● Problem to solve
Your answer must be an exact copy of all the entries.

● Information provided
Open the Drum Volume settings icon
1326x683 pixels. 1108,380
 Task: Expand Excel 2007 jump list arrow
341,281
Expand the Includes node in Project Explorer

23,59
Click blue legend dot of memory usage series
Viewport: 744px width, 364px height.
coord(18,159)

● Answer to this task
Open the Drum Volume settings icon
1326x683 pixels. 1108,380
 Task: Expand Excel 2007 jump list arrow
341,281
Expand the Includes node in Project Explorer

23,59
Click blue legend dot of memory usage series
Viewport: 744px width, 364px height.
coord(18,159)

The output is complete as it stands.